Deafness is the commonest single disability in Nepal. The Britain Nepal Otology Service (BRINOS) was established in 1988 with the aim of reaching out to people living far away from the nearest ear surgery in Kathmandu.
Since November 2012, I have been volunteering with BRINOS and working in a surgical ear camp in Nepalgunj, Nepal. The camps take place several times a year and aid Nepalese ENT surgeons in providing expert treatment to those suffering from ear disease in the town and surrounding areas.
BRINOS volunteers also assist in the training of Nepalese doctors making a career in ENT surgery; raise vital funds for instruments and to send highly qualified people to take part in the ear camps; and serve to advance Primary Ear Care as a means of reaching out to the greatest possible number of ear disease sufferers. The ultimate goal is to reach a point where there are sufficient surgeons and associated healthcare professionals to staff the Regional and Zonal Hospitals across the country.
In countries such as Nepal, antibiotics are in short supply meaning that infections can often go untreated. If a patient has an infection in the ear, they may not be able to work. Children may be excluded from school which means they can miss their education. A simple operation can therefore make the world of difference but unfortunately, Nepal is not yet equipped to offer treatment to every patient they encounter. The volunteers at BRINOS ear camps make every effort to treat as many patients as possible during the time they are there.
When I first visited Nepal, our operating theatre was set up in a disused house. Old equipment, donated from the UK, was assembled in the front room, whilst ‘operating’ tables were propped up on bricks. It was makeshift, to say the least, but within the week we operated on over 100 patients who were suffering with ear disease.
During my latest visit, it was great to see how the ear camp had developed and BRINOS have recently established a new, purpose-built ear care centre providing a base for ear health for the region. The formal opening of the centre occurred during my visit this time. It provides modern facilities for ear surgery for the visiting doctors, such as myself, and the Nepalese ear surgeons.
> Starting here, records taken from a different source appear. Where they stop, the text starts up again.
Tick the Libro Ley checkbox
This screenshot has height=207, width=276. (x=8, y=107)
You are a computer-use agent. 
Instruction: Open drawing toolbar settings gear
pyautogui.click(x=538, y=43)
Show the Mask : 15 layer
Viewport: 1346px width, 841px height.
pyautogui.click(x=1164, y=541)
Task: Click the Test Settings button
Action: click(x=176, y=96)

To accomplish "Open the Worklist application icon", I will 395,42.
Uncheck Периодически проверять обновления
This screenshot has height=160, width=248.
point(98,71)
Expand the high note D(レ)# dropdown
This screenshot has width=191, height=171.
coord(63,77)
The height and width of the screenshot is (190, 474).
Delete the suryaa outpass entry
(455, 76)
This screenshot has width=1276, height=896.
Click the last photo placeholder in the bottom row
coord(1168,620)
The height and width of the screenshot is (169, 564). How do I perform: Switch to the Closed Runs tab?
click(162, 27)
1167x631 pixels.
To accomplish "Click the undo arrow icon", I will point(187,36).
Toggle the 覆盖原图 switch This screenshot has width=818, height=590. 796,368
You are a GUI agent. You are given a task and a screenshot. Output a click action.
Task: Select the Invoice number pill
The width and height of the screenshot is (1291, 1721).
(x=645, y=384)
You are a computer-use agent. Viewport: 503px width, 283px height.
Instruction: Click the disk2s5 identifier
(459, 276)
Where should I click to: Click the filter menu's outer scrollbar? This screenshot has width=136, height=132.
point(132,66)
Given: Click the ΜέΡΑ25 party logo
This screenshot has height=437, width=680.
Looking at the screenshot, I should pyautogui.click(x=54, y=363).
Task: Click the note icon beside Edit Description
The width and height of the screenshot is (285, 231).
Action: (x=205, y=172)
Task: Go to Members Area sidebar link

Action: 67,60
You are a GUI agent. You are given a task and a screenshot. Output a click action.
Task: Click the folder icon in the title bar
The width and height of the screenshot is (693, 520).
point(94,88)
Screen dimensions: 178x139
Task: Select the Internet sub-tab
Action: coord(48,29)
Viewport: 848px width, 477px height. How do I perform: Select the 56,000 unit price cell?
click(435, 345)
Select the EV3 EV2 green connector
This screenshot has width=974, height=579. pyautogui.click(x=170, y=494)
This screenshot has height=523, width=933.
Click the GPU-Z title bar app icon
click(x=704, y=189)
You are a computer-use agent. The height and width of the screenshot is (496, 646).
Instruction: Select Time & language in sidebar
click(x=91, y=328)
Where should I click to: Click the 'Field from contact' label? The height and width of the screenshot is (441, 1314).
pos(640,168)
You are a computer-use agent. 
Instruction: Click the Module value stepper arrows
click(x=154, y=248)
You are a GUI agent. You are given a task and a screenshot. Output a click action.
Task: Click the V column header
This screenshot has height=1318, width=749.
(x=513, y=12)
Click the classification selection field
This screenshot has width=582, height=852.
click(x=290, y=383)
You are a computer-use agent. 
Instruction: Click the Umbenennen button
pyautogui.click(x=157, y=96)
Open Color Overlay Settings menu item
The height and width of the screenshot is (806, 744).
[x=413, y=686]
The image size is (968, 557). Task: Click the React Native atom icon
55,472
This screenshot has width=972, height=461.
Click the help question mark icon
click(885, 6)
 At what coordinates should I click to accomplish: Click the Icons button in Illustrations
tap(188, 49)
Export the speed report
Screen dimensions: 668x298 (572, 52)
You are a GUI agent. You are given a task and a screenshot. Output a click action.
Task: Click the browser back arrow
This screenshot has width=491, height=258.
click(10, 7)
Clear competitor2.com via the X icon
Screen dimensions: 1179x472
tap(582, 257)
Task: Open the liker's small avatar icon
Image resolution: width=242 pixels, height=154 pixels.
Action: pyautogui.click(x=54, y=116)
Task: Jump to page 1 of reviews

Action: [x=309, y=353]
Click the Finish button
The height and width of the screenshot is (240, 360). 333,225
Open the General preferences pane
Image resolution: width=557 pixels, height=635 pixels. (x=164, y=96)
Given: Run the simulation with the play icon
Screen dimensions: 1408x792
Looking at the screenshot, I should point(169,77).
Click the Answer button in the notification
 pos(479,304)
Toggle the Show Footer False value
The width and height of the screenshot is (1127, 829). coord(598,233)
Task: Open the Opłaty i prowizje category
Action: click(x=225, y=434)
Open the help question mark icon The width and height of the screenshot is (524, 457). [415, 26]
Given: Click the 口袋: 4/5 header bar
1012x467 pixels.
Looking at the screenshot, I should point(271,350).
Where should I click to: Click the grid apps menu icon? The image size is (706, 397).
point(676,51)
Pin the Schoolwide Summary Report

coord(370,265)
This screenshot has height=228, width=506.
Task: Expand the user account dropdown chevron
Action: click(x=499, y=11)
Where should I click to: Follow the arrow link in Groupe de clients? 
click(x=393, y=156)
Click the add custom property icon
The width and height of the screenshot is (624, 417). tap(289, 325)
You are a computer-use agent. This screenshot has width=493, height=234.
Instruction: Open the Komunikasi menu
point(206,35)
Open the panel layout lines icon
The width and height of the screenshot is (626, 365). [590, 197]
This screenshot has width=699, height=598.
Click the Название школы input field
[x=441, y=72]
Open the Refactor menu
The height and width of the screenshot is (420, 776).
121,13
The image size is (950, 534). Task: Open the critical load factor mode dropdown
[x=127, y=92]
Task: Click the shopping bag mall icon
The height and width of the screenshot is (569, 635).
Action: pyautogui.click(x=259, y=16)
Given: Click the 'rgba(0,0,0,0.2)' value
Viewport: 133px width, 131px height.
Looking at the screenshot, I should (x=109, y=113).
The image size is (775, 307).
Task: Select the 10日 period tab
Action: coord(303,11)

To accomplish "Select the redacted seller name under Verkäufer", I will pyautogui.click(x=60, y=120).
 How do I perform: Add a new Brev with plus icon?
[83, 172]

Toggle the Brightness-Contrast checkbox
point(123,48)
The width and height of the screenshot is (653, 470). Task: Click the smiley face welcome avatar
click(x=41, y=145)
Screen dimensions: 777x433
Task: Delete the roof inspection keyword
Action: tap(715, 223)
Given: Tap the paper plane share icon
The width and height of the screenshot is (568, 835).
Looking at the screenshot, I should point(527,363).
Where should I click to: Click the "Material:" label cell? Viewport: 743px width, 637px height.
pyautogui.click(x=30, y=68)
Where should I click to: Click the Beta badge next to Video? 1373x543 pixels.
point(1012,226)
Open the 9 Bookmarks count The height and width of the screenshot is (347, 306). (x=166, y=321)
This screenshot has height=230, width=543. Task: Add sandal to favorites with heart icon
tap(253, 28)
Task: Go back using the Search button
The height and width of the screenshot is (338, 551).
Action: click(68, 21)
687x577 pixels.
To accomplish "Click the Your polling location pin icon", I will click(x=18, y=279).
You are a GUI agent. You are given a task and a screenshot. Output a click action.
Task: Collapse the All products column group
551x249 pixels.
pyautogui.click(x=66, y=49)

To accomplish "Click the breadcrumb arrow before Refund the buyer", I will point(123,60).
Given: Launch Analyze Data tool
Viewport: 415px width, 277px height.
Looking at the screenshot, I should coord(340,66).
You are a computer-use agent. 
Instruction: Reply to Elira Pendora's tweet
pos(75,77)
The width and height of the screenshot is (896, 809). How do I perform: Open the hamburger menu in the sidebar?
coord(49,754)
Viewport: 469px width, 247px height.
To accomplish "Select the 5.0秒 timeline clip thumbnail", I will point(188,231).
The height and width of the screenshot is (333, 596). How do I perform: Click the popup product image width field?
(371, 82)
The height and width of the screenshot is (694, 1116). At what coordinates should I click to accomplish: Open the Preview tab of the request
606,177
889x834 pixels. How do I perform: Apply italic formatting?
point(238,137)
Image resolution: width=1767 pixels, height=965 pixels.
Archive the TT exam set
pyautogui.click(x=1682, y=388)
Sound–proofed audiology rooms and dedicated outpatient facilities allow for accurate assessment of patients whilst a ward provides patients with a place to recuperate following surgery. The operating area is spacious and well-lit allowing for three operating tables to run at the same time.
The pathology we encounter in Nepal is often much more complex than we are used to here in the UK – the ear drum perforations are huge and a surgical challenge. There is usually associated hearing loss. As such, our work is vital and with so many people suffering from the disease, we try to treat the patients as best as we can under the working conditions available to us.
We receive follow up results a year after the work so we can assess how successful the ear camps are. While the success rate of the surgeries taking place in Nepal may not always be as high as here in the UK, they are still excellent and must be considered in the circumstances of where the surgery was performed.
My time in Nepal has been eye-opening. It is tough work but hugely rewarding and opportunities like this are one of the reasons I wanted to become a doctor. It really feels like we’re making a big difference and watching the Nepalese staff improve makes all our hard work feel worthwhile. BRINOS has come so far since it was established in 1988 and I’m looking forward to seeing further changes on my next visit.
Finally, thank you to The Tinnitus Clinic for their support and sponsorship of my work in Nepal.
An important part of my mission at The Tinnitus Clinic is to share our knowledge of tinnitus; its causes, how to prevent it and what to do if you are suffering from the condition. This blog will go some way in achieving this aim.